● **Goal of the exercise**
Beginning with the line where "Image resolution: width=408" appears, restate each line word for word until the data ends. Pictures do not go in.

● **Data under study**

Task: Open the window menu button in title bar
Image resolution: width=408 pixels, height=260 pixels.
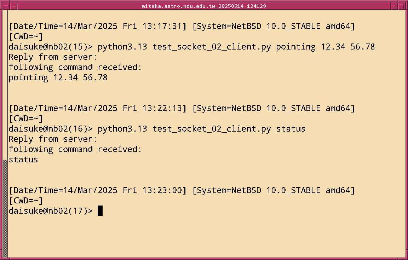Action: [6, 6]
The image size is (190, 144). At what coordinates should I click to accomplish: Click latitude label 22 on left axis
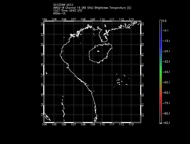click(x=42, y=24)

● **Finished exercise**
Image resolution: width=408 pixels, height=260 pixels.
Action: [6, 6]
The image size is (190, 144). At what coordinates should I click to accomplish: Click latitude label 22 on left axis
click(x=42, y=24)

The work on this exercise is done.